**QUOTED TEXT**
And because you can use cuts and IO, the search strategy must remain what it is. It's an ouroboros. A snake eating its own tail. This enforced search strategy makes Prolog a poor declarative language (despite all the neat parlor tricks you can do with it).
Why? As we climb the abstraction ladder, we relinquish control. This is a double-edged sword. We can express problems orders of magnitude more succinctly, but we must trust the machine to arrive at the solution efficiently and with limited guidance.
For example, C might be considered low level in comparison to most languages, but it is extremely high level compared to assembly.
C compilers can generate efficient machine code precisely because certain details are abstracted away: register allocation, function inlining, loop unrolling, constant-folding, dead-code elimination, etc.
These are only possible thanks to various higher-level concepts being available (variables, constants, functions, loops, conditionals, etc.) and lower-level concepts being unavailable (e.g., unrestricted goto). You have inline assembly, but it's restricted to function bodies, and you have to tell the compiler which registers you touch, or you'd prevent it from applying many optimizations entirely.
Many of the supposedly higher-level languages (like Java, C#, etc.), aren't really higher-level than C. You can express the same things in C, just slightly more verbose. Garbage Collection? You can bolt a garbage collector to C. Generators (yield)? I can implement that with macros. Generics? If void* is too cumbersome, a template file and some include tricks is a few lines of code away. They're just a pile of admittedly nice conveniences.
A pure functional language though? That could allow us to go a level higher. It's not the pattern matching or the higher order functions, however, those are still things C can express. No, the key is the referential transparency and lack of sequencing. Referential transparency means order of execution no longer matters. And if order of execution no longer matters, then we can parallelize everything.
We don't have a good strategy for automating this in a compiler yet, but the capability is there. Large scale MapReduce is only possible because we've abstracted away loops into those higher-level operations (map & reduce) calling referentially transparent functions.

**INFORMATION SHOWN**
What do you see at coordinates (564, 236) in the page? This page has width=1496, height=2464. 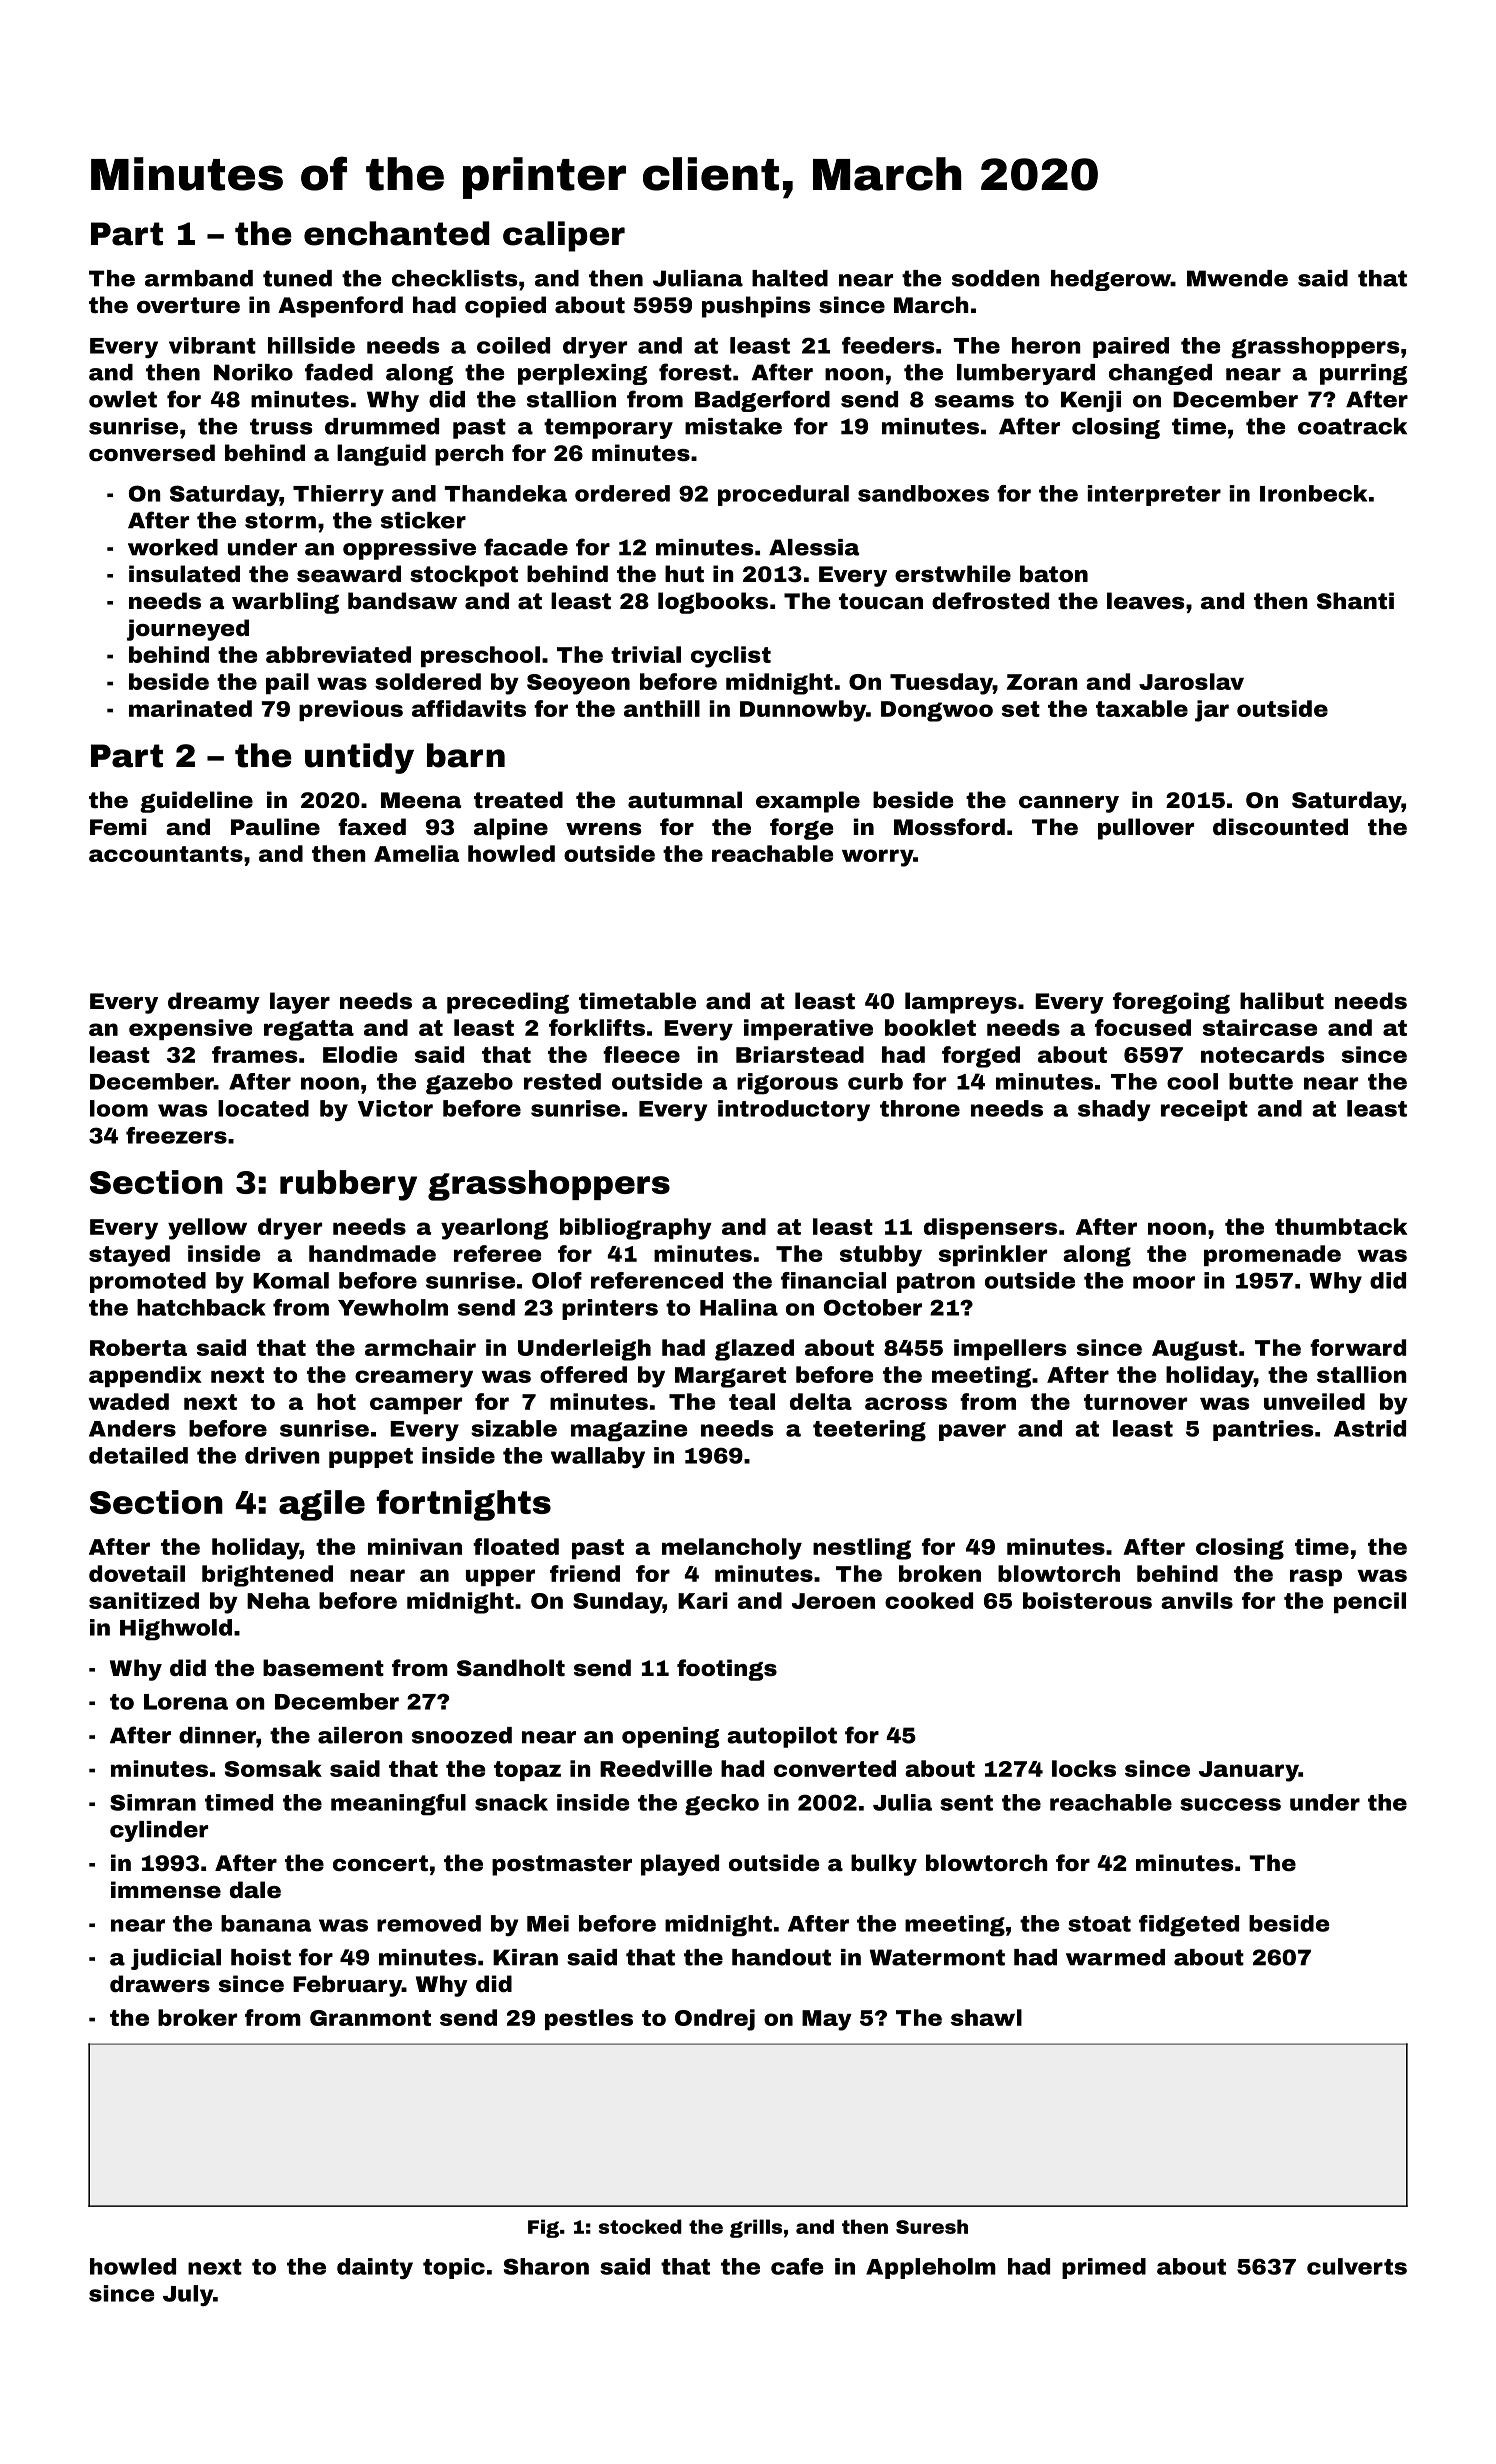 I see `caliper` at bounding box center [564, 236].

**AIM OF THE TASK**
Translate this sentence from the passage on language abstraction into Spanish: "Referential transparency means order of execution no longer matters." The lines on this page have no connection to the passage on language abstraction.

**SOLUTION TO THE EXERCISE**
La transparencia referencial significa que el orden de ejecución ya no importa.